Les services numériques de MADE Alliance peuvent connecter les agriculteurs à de nouveaux acheteurs et fournisseurs physiquement éloignés, mais les coûts de transport des marchandises vers le marché restent un obstacle. Les agriculteurs et les agricultrices ont besoin d’appareils numériques et d’une connectivité fiable pour tirer parti de l’économie numérique.

Enfin, les gouvernements locaux voient les avantages de la numérisation dans l’agriculture, mais ils peuvent bénéficier de l’accès à des modèles clairs pour s’engager avec le secteur privé afin de développer un écosystème numérique robuste. Les tendances à centraliser les infrastructures numériques liées à l’agriculture inhibent la participation du secteur privé et rendent difficile pour les entreprises de développer des modèles durables au service des communautés agricoles.

Pouvez-vous nous en dire un peu plus sur la manière dont l'Alliance MADE profitera aux femmes ?

Dunford : Environ la moitié des petits exploitants agricoles africains sont des femmes, la majorité du travail dans le secteur agricole étant effectuée par des femmes. Cependant, par rapport à leurs homologues masculins, les agricultrices ont du mal à créer des moyens de subsistance durables dans l’agriculture, car elles sont moins susceptibles de posséder des titres de propriété ou d’autres actifs souvent nécessaires pour accéder aux services financiers. Les agricultrices ont moins accès à l’information et aux services de vulgarisation, et elles n’ont pas accès aux intrants tels que les semences et les engrais. Ils sont touchés de manière disproportionnée par les risques climatiques. Collectivement, ces défis font en sorte que les agricultrices produisent généralement jusqu’à 20 % à 30 % de moins que les agriculteurs.

 

 

Beth Dunford, à gauche, a visité un torréfacteur en juillet dans le cadre de l’initiative AFAWA (Affirmative Finance Action for Women in Africa) du Groupe de la Banque africaine de développement, qui vise à réduire le déficit de financement des femmes en Afrique, qui s’élève à 42 milliards de dollars. (Photo fournie par le Groupe de la Banque africaine de développement)

Community Pass aide les femmes à faire de l’agriculture un moyen de subsistance durable en leur permettant d’accéder à des prestataires de services essentiels tels que les banques et les acheteurs agricoles, ainsi qu’en créant de la transparence.

Les femmes sont l’épine dorsale des économies africaines, et investir dans les femmes entrepreneures favorise l’autonomisation des femmes et leur capacité d’agir sur les décisions concernant les affaires, la famille et la communauté.
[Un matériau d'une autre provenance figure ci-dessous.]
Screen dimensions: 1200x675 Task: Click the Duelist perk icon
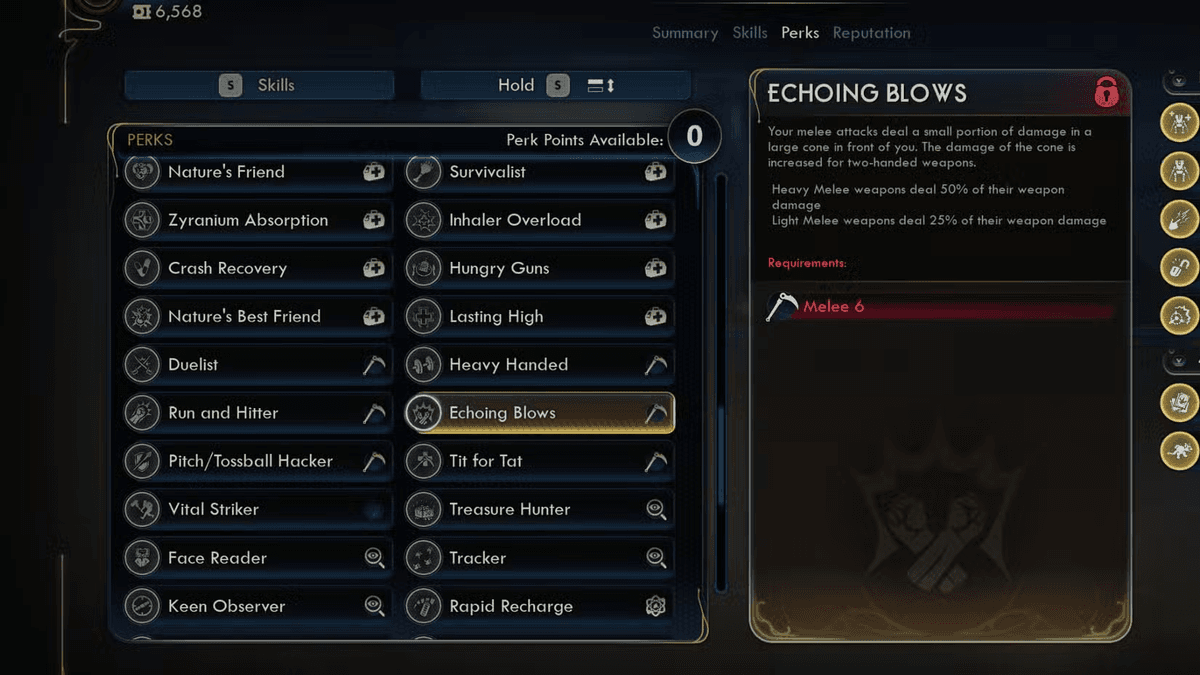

Investir dans les femmes entrepreneures africaines est une question d’économie intelligente. Investir dans les femmes africaines a été la pierre angulaire de l’action de la Banque. En fait, aucun projet ou programme de la Banque ne recevra de financement de la Banque s’il n’explique pas en quoi il bénéficiera aux femmes.

Au-delà du Community Pass, quel rôle le secteur privé peut-il jouer dans le renforcement de la chaîne d’approvisionnement alimentaire en Afrique, notamment pour rendre les petits exploitants agricoles plus résilients ? Que peuvent faire les gouvernements ?
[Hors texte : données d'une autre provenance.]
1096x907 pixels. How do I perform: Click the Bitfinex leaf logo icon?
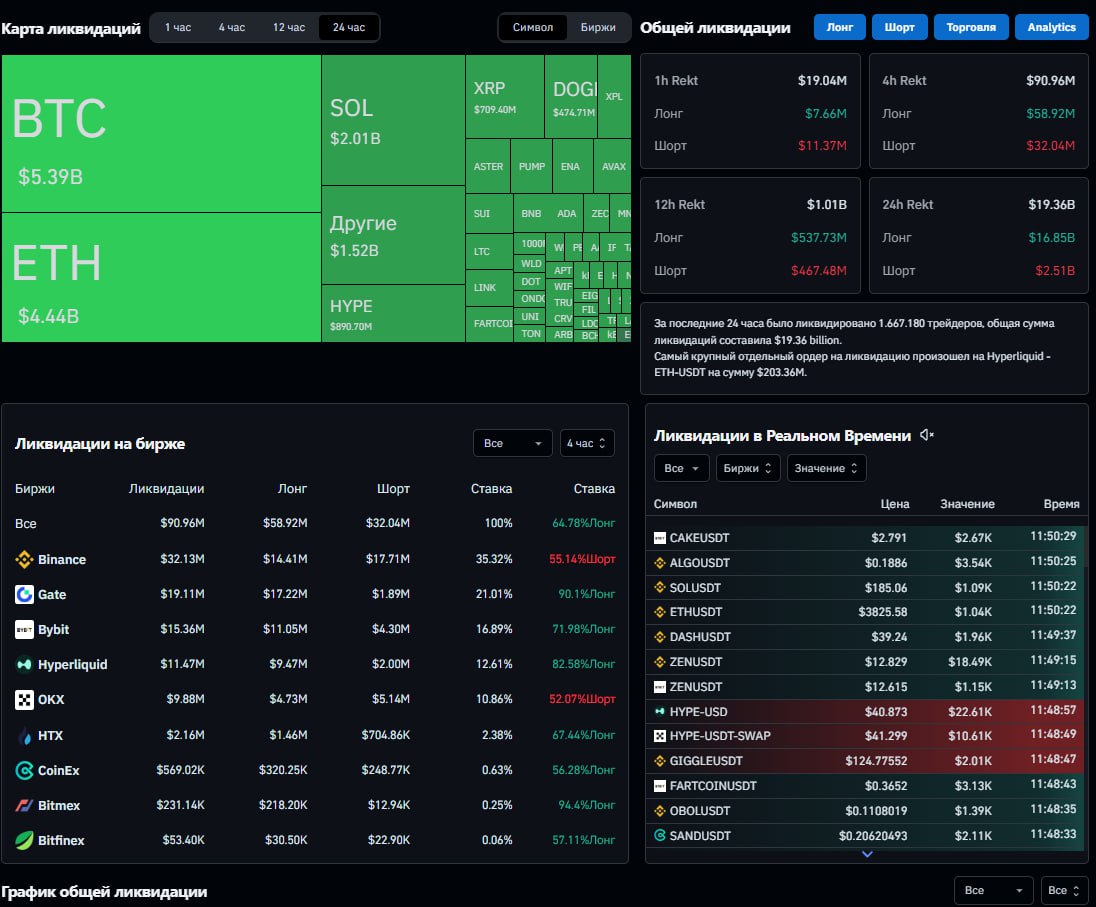coord(25,841)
Dunford : L’alliance MADE comprend Equity Bank Group, Microsoft, la Fondation Heifer et Unconnected.org et ajoutera bientôt quatre à cinq autres partenaires mondiaux et locaux qui adhéreront à l’alliance. Nous accueillons d’autres. L’Alliance MADE propose une nouvelle approche du partenariat, menée par le secteur privé et donc commercialement durable de par sa conception. Notre partenariat s’inscrit dans la ligne des politiques nationales des pays membres régionaux de la Banque.

Il est important de noter que l’Alliance MADE insiste sur le fait que pour le secteur privé, la durabilité est synonyme de profit. Les partenariats facilités par l’alliance entre les donateurs et les gouvernements sont essentiels pour fournir le financement catalytique et le soutien réglementaire qui réduisent les risques d’entrée du secteur privé sur les marchés agricoles et les segments où les marges sont très minces. Chaque programme de MADE Alliance est ancré par une entité du secteur privé, avec d’autres partenaires qui se pressent dans la même communauté, fournissant des services complémentaires ou du financement pour donner vie au programme.